Las lluvias intensas que han afectado en las últimas semanas a la Zona Metropolitana del Valle de México no solo han complicado la movilidad diaria de millones de personas; también están acelerando la transformación del mercado inmobiliario corporativo. La creciente incertidumbre en los tiempos de traslado ha llevado a empresas y trabajadores a replantear la forma en que utilizan las oficinas, impulsando una mayor demanda por espacios flexibles y mejor ubicados.
De acuerdo con el estudio "Retos y perspectivas del trabajo", elaborado por WeWork, el 42% de los trabajadores mexicanos recorre entre 10 y 50 kilómetros para llegar a su centro laboral, mientras que 31% realiza trayectos de entre 3 y 10 kilómetros, cifras que evidencian el impacto que tienen la distancia y la movilidad sobre la jornada laboral.
A ello se suma que 49% de los empleados utiliza automóvil particular para desplazarse, mientras que 34% depende del transporte público y, dentro de este grupo, 17% complementa sus recorridos con aplicaciones de movilidad, lo que refleja la complejidad de los desplazamientos diarios en las principales ciudades del país.
La oficina cambia de función
Para especialistas del sector, el mercado corporativo ha dejado atrás el debate sobre si el trabajo debe realizarse desde casa o en una oficina. Ahora, el objetivo consiste en crear esquemas que permitan combinar colaboración presencial con flexibilidad, considerando factores como la movilidad, el clima y la calidad de vida.
Bajo este contexto, las oficinas flexibles han ganado protagonismo dentro del mercado inmobiliario corporativo al ofrecer espacios distribuidos en distintas zonas urbanas, lo que permite acercar los lugares de trabajo a donde viven los colaboradores y reducir los tiempos de traslado.
El mercado de oficinas se adapta
La evolución también se refleja en las preferencias de los trabajadores. Mientras que en 2019 únicamente 11% laboraba bajo un esquema híbrido, actualmente 64% prefiere combinar trabajo presencial y remoto, una tendencia que está modificando la demanda de espacios corporativos.
Este cambio ha llevado a muchas empresas a reconsiderar la ubicación, el tamaño y la configuración de sus oficinas.
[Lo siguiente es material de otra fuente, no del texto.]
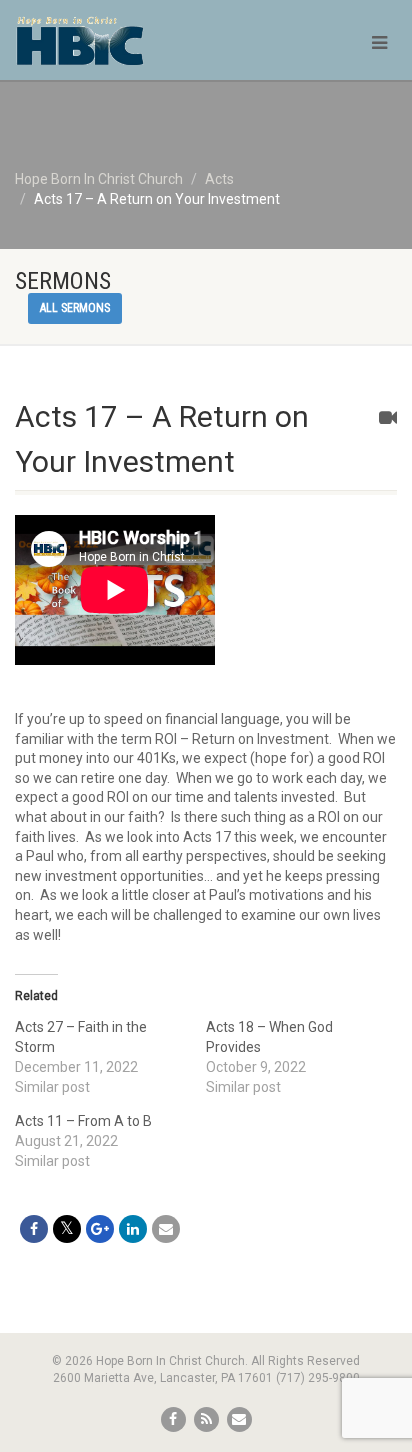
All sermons (75, 308)
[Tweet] (67, 1229)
En lugar de concentrar todas sus operaciones en un solo edificio, cada vez más organizaciones optan por modelos descentralizados, apoyados en oficinas satélite o espacios flexibles que facilitan el acceso de sus equipos.
Ciudades más resilientes
La tendencia cobra especial relevancia en mercados como Ciudad de México, Guadalajara y Monterrey, donde la movilidad, el crecimiento urbano y los efectos del cambio climático comienzan a influir en las decisiones inmobiliarias de las empresas.
Los especialistas coinciden en que fenómenos como las lluvias intensas ponen de manifiesto la necesidad de contar con modelos laborales capaces de responder a contingencias sin afectar la continuidad de las operaciones.
En este escenario, la oficina deja de ser únicamente un espacio físico para convertirse en parte de una estrategia de movilidad, productividad y bienestar. La flexibilidad laboral, apoyada por el desarrollo de nuevos espacios corporativos, perfila una nueva etapa para el mercado de oficinas en México, donde la cercanía, la accesibilidad y la capacidad de adaptación serán factores cada vez más determinantes.